## Reading text
* Start *

I was in London the day of the launch. It was fascinating to see the media reporting on the concept. They had the predictable interviews with drivers who did not want to pay – but for the other side of the story, the BBC went to an elementary school in central London. It interviewed teachers, parents, and students. The air quality was so bad that the school had to supply asthma inhalers to students – the broadcast showed film of the rack used to store those inhalers. This angle to the story was not by accident – Mayor Kahn’s team had done months of painstaking research and work into health and air-quality issues. The ULEZ was created as a solution to the real problem of air quality impacting the health of children and other residents, and they had ensured that the facts about the health impacts of poor air quality were well known. In this context, the launch of the zone was highly successful and the controversy limited, particularly compared to that surrounding Mayor Livingstone’s original congestion charge.

London’s buses are not exempt from LEZ and ULEZ charges. Although operated privately, buses are owned publicly. The city currently has a fleet of more than 200 electric buses in use in the ULEZ zone, along with more than 3,500 hybrid buses, 10 hydrogen-fuel-cell buses and new diesels that generate fewer emissions. Even the iconic double-decker buses are being replaced with hybrid, electric, or hydrogen versions. Starting in 2020, all new single-deck buses will be zero emissions, and by 2037 the entire bus fleet will be zero emission.

These measures are working. In 2017, London emitted enough pollution in the first five days of the year to breach its annual air pollution limits. In 2018, it took less than a month. But in 2019, when the ULEZ was fully operational, it took seven months. There is more to do, but the dramatic improvement in air quality shows the effectiveness of using regulatory authority and fees to encourage clean transportation choices. From the perspective of climate change, when air pollution from transportation is reduced, carbon pollution also drops because the pollution comes from the same source – the burning of fossil fuels.

Although controversial and politicized at commencement, the congestion charge and the subsequent ULEZ have proven to be popular and enduring. The congestion charge – aided by significant expansion of public transport – actually lowered congestion, and the ULEZ is cleaning the heavily polluted air. London’s example shows clearly that as people experience the benefits of climate action firsthand and have an opportunity to adapt, they are supportive – and, in fact, they may be just as unwilling to lose the mobility and health benefits of these actions. Madrid is an interesting example of a political backlash against both congestion fees and their removal.

* End *

## Material provided
* Start *

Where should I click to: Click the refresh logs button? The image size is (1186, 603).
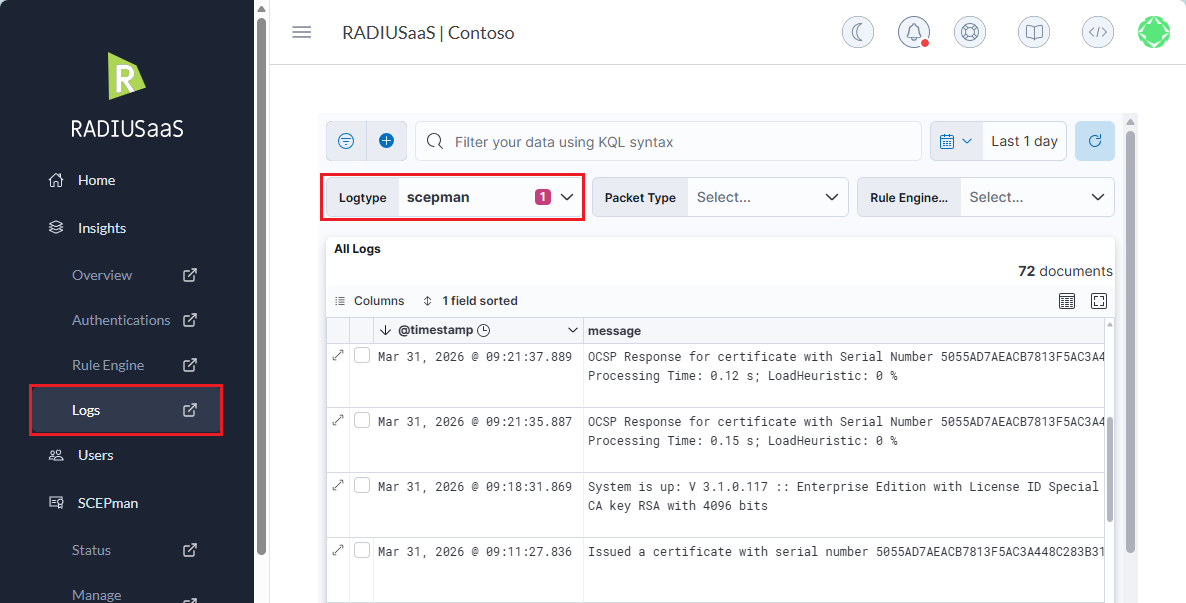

* End *

## Exercise goal
Continue the passage on London's congestion charge and ULEZ, starting after its final sentence.

## Solved exercise
Madrid

Madrid, Spain – another centuries-old European capital with serious air quality and congestion issues – introduced an LEZ in its city center in 2018. High-emission vehicles were banned from the affected areas, with fines of up to €90 (about US$97) for noncompliance. Exemptions were provided for those who lived in the city center, but eventually all vehicles driving in the zone were to be required to be low-emission. In the meantime, the city was focusing on providing better public transportation and enabling walking and cycling.

The LEZ worked. Just six months after its implementation, air-pollution levels in the affected areas were at their lowest levels since 2010. Carbon-dioxide emissions were also significantly lower.

As in London, the LEZ in Madrid was controversial at inception. Certain drivers and car owners protested bitterly. Their complaints led to a movement to abolish the fees, and in the 2019 election José Luis Martínez-Almeida was elected as mayor on a platform that included abolishing the LEZ. On taking office he honored his promise. But what happened next was unexpected, certainly to the new mayor.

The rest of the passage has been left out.